Basically, at an unidentified point in the near future, America is a mess. Large parts of the country are now wastelands. Technology and branding have pretty much taken over. We've absorbed Canada and Mexico--and French-Canadian separatists are especially pissed at the assimilation. Said French-Canadians are looking for a way to punish the Americans, and they've found out about a tape that's so addictive, anyone who views it is reduced to instant, irreversible mental mush. (Supposedly, what's on the tape is a veiled mother figure, bending down over the camera as though talking to a newborn infant, and saying, "I'm sorry.") But while the tape is the catalyst for the book, the plot is really about the tape's dead creator, and everyone/every place touched by him somehow. It's all loosely grouped into three main spheres, which rarely touch one another: the Canadian spies talking about the tape, the filmmaker's son and his friends at a ritzy Boston tennis academy, and the drug addicts at a rehab facility next door to the tennis academy.

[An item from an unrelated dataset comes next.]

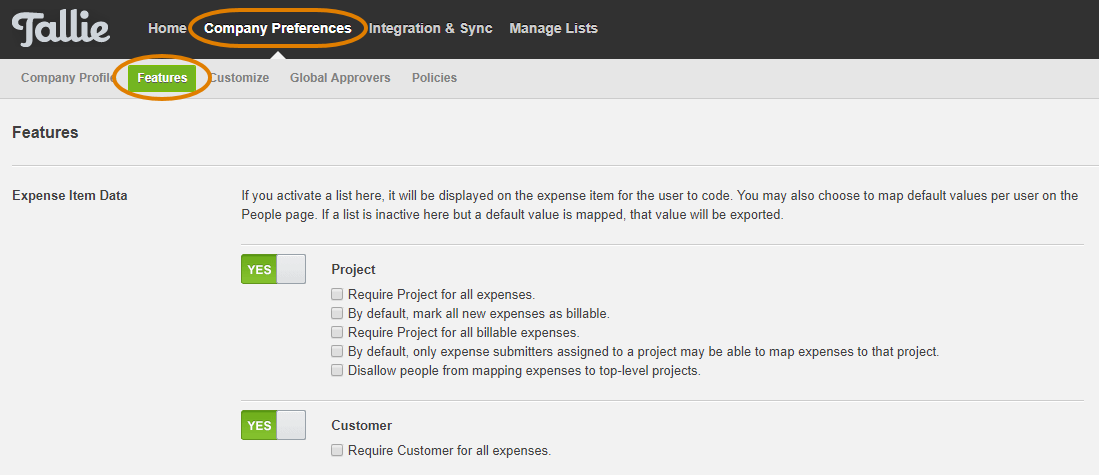
Task: Check Require Project for all billable expenses
Action: (337, 332)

But when I say things like "plot," I mean it in the loosest sense possible. 'Cause it's really just a thousand pages of David Foster Wallace including every detail that's ever crossed his mind, exploring issues he finds interesting (like tennis as war, addiction recovery as religion, or how easily Americans could be taken down by psychological porn). The language is good, though. There are literally hundreds of characters, and Wallace takes care to shift vocabulary and syntax accordingly. The sections which really shine are the ones where he pays equal attention to wonky detail and to description. Like in a scene where the kids in the tennis school play a game called Eschaton--essentially Risk on a tennis court--and end up going crazy, U.N.-style.

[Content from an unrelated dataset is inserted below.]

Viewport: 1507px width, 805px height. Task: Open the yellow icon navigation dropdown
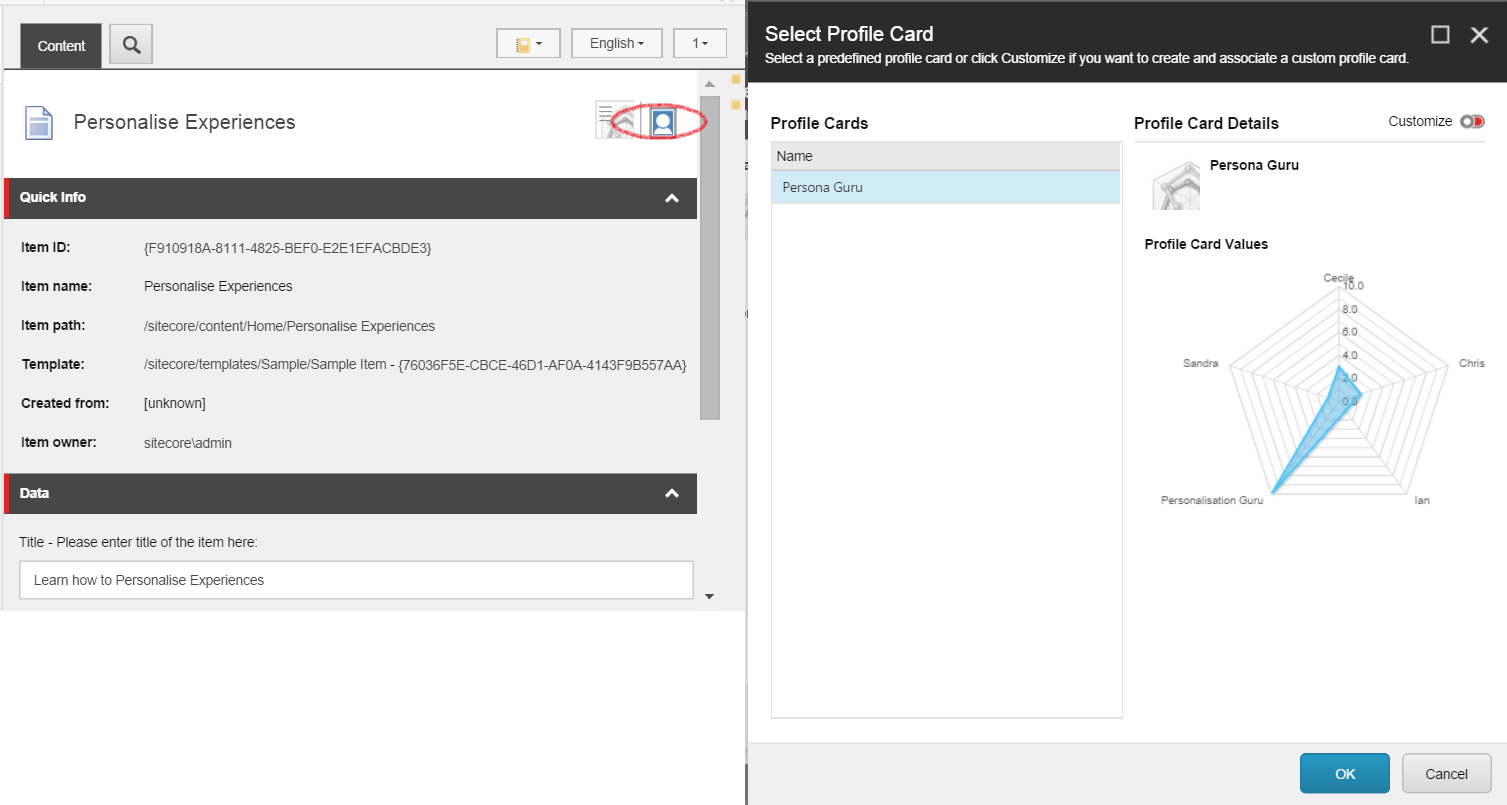click(528, 44)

Also excellent are his descriptions of drug addiction and suicidal depression--they're terrifyingly vivid. And his passionate details about how and why someone would kill themselves are painful to read. Given that he'd clearly had mental health issues for a long time, part of me wonders if Infinite Jest was originally intended as a kind of suicide note--the serious writer's ultimate purge before he leaves the world. And it's all so scattered. I have no idea how he, let alone some poor schmuck of a development editor, could possibly keep track of the hundreds of characters, many plot threads, and erratic timeline enough to edit the manuscript. I have to assume that he cashed in his Famous Author Points, said, "Publish this as is," and that was pretty much it. But he's got enough bluster to pull it off, and even while you're struggling to read the book, you sense that there's something brilliant simmering underneath the extraneous crap.
And if you enjoy things like plot resolution and endings? Look elsewhere, friend.
I found it much easier to read once I started looking at the book as more of a collection of short stories, obliquely connected--kinda like Last Exit to Brooklyn.
Again, I'm glad to have read it. Now I can go back to reading Wallace's more straightforward (though still heavily footnoted) journalism without much guilt. And I'm also glad to have had a partner in crime, because I totally would have ditched the book after the first few chapters if I didn't know that Jacob was doing it too. All the same, I see the next book club selection being short and sweet. Something Seussian, perhaps?